• TASK DIRECTIONS: When you reach the line with "Given: Reload the page with the refresh icon" in the listing below, transcribe it and each line after it up to and including the line with "The width and", exactly and with nothing else.

• STORED DATA:
= Beginning of Section =
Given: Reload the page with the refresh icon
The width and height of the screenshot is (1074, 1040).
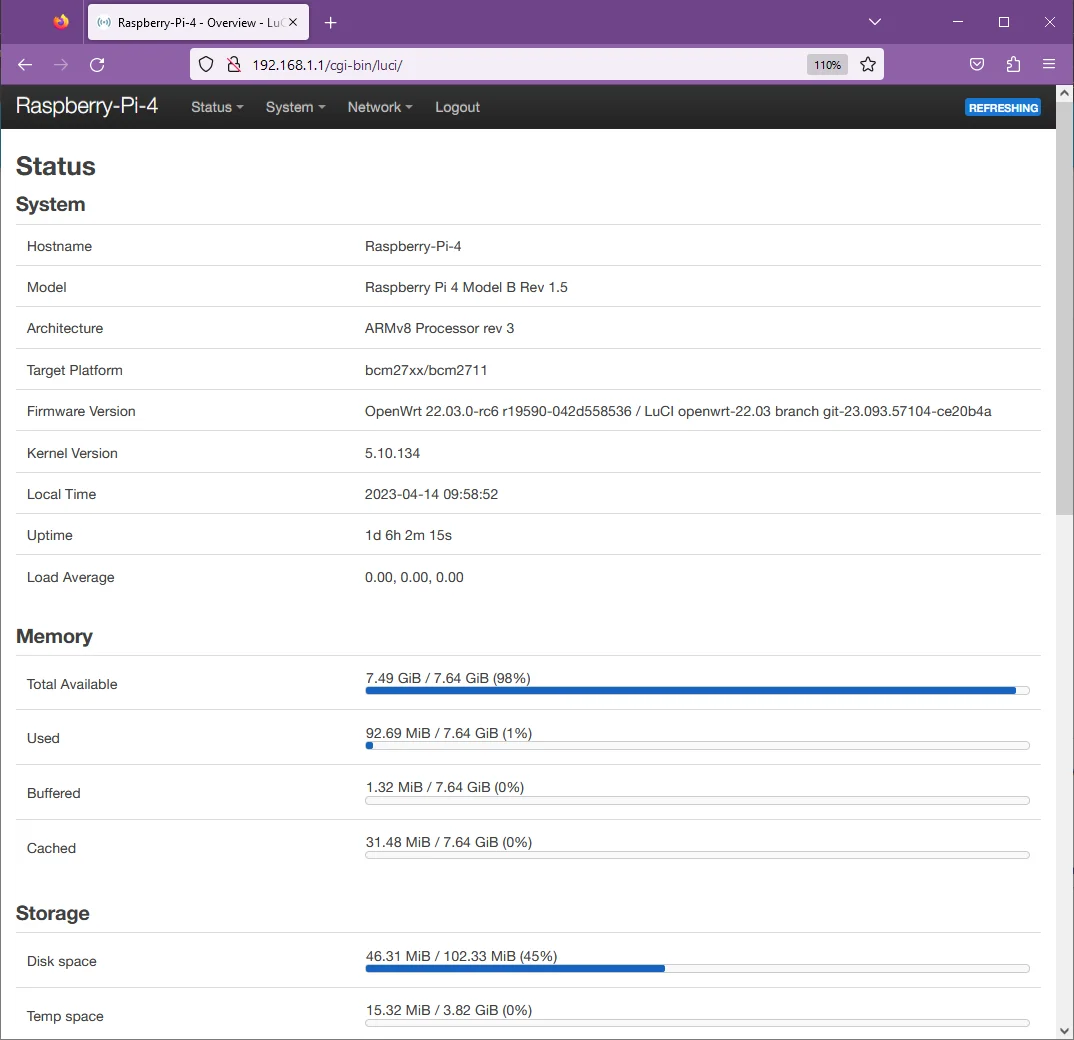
= End of Section =
= Beginning of Section =
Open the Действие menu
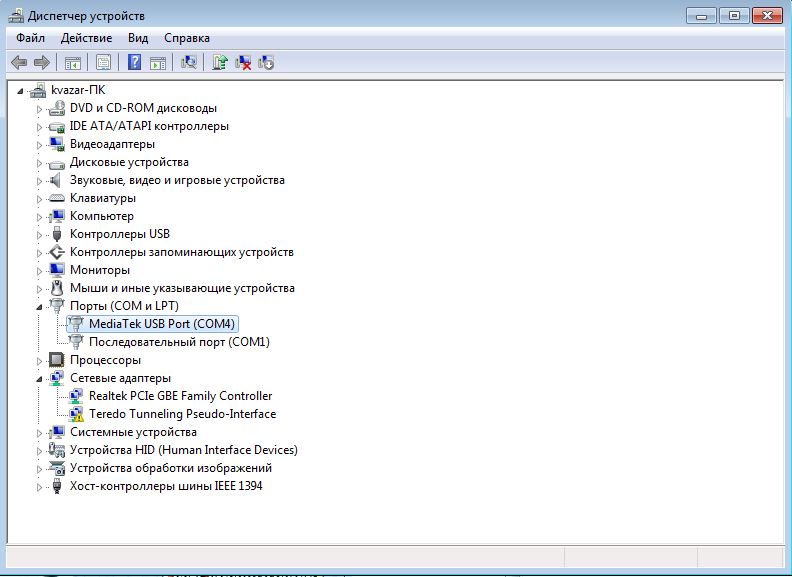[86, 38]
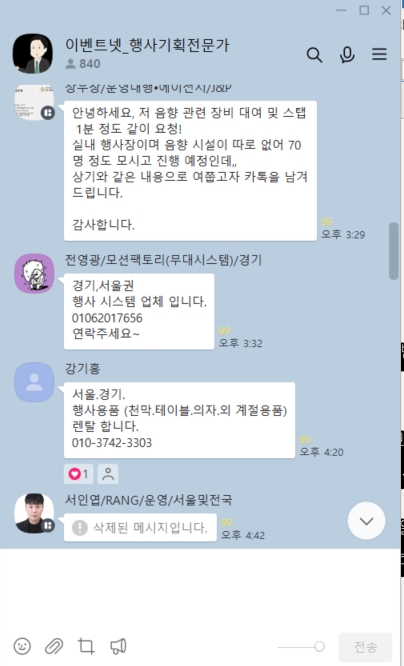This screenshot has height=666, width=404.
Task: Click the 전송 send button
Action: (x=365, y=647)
= End of Section =
• ANSWER TO THIS EXERCISE:
Given: Reload the page with the refresh icon
The width and height of the screenshot is (1074, 1040).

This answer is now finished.